Então, num passe de mágica ou de retórica bem engendrada, trabalhadores se tornam “colaboradores” e “chefe” se torna “ponto focal” porque todos devem colaborar com a empresa e, inconscientemente, passam a crer que a empresa que os explora e deles retira todo o seu lucro esteja muito preocupada com a qualidade de vida e o bem-estar de seus “colaboradores”. Freud explica.
Mas ao invés de Freud, vamos citar Marx. Para o filósofo alemão, esse fenômeno se chama alienação, onde o trabalhador, desenvolvendo a sua atividade criadora em condições que lhe são impostas pela divisão da sociedade em classes, é transformado num mero meio para a produção da riqueza particular simbolizada pelo dinheiro. Em lugar do produto ser criado livremente pelo produtor (trabalhador), é o produtor que fica subordinado às exigências do mercado capitalista onde o produto vai ser vendido provocando um fenômeno de desumanização ou estranhamento.
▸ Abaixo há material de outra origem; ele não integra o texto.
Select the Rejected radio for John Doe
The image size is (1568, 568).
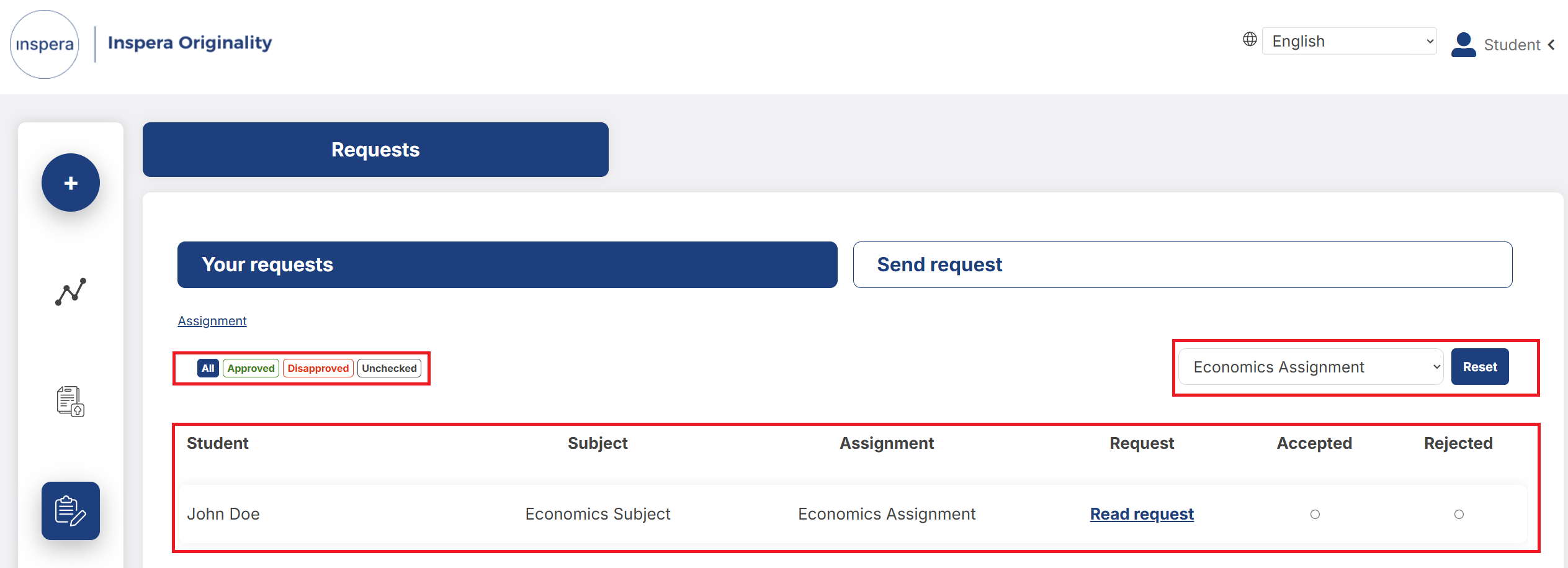(1459, 514)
É assim que o trabalhador passa a desconhecer todas as suas potencialidades criadoras como ser humano e deixa de se desenvolver em sua plenitude[1]. A alienação afeta o trabalhador em sua maneira de pensar, em seu modo de compreender as coisas e o próprio sistema em que está inserido e, assim, alguns indivíduos detentores dos meios de produção capitalista criam instituições, símbolos e expressões que parecem ganhar vida própria e os impõem à toda a sociedade alegando que são da conveniência universal, tornando-se verdades absolutas.
Clóvis de Barros Filho e Gustavo Fernandes Dainezi ilustram bem essa situação: “Quando alguém lhe propõe um workshop na praia, o que está dizendo é: ‘Olha, meu amigo, nós vamos lá fazer cobranças, colocar metas para você cumprir, aumentar a sua carga de trabalho, aumentar sua preocupação e tudo mais, mas não se preocupe, no final, você faz uma tirolesa e esquece um pouco a parte ruim da vida, porque esta nós não vamos mudar nem um pouquinho’”[2].
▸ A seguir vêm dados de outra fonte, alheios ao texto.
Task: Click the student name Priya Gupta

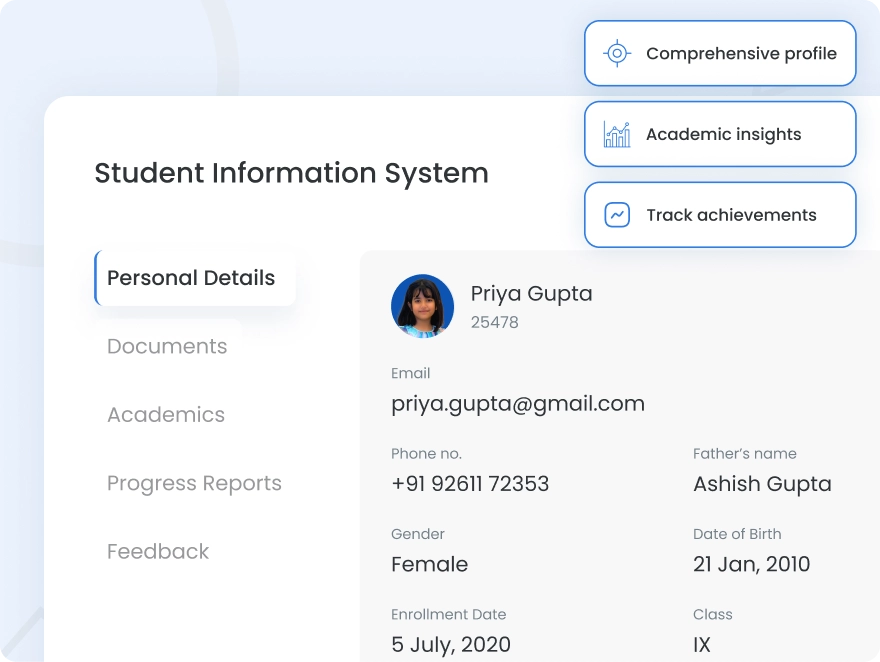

E arrebatam: “Estamos todos, no final das contas, sob as asas do capital, e, quando legitimamos todas as estratégias de dominação e alienação, somos o pior dos seres para nós mesmos, porque aceitamos o enrabamento e achamos que o enrabamento faz parte da natureza das coisas, que o mundo é assim, uns fodem e os outros são fodidos. E ainda nos alegramos com o curativo existencial da qualidade de vida, e achamos que a empresa que nos explora é muito preocupada conosco, quando, na verdade, tudo isso não passa de distrações baratas para que não se questione e nem se perceba a injustiça de todo o resto de sua convivência”[3].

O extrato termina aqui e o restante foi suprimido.